There are many different interpretations and explanations for Noah’s behavior, but one, in particular, is interesting. The Sfat Emet explains that before the flood, Noah knew how much to drink without getting intoxicated. That was the amount he drank here as well. What he did not consider was that the world was not the same world it was before the flood. There had been a major upheaval and the old guidelines were no longer valid. New guidelines had to be established (Rabbi A.J. Twersky MD, 2003).
Rabbi Shraga Simmons (2021) brings an interesting commentary. According to Kabbalists, the word “taiva” (ark) also means “word”. While as parents, we may want to build an ark and seal up our children from all the influences of the world, we must also use the power of our words. We need to also become the voices in our children’s heads. As parents, our best defense against an ever-changing new world is to become informed parents, to speak up and speak out.

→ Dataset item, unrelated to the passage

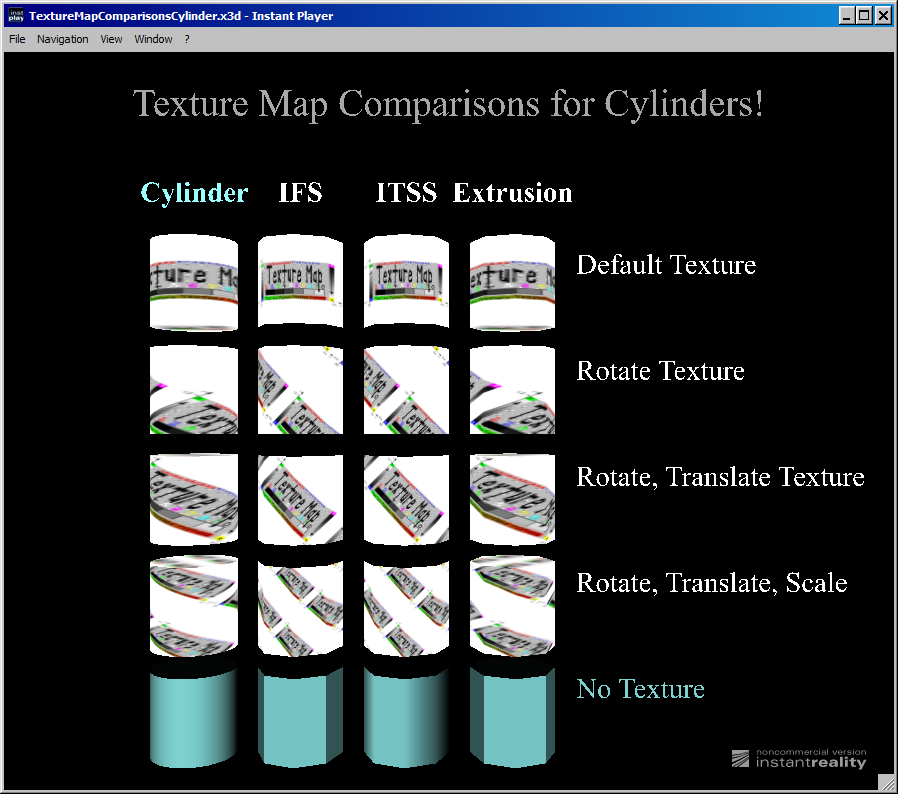
Task: Open the Window menu
Action: pos(153,39)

When my children were born, some well-meaning older relatives wondered at all the baby books, classes and so on. When they had children, you just had them. You figured it out and you did what you needed to do. But the world has changed. Gone are the days when we could let our children run out the door in the morning and trust that they would turn up at dinner time. Gone are the days that we could shut off the TV and control what they saw by sending them off to their rooms. Rabbi Twersky z”l explains that the world today is not the world of old. It is a new age, with new challenges. We cannot parent as we once did and rely solely on our innate skills. If we do not face the realities of the challenges our children face, we risk them too becoming “intoxicated”. Parenting is active and should even be proactive, not passive. Our children are our greatest gift and our greatest hope, and so it is our duty to do our very best to get it right.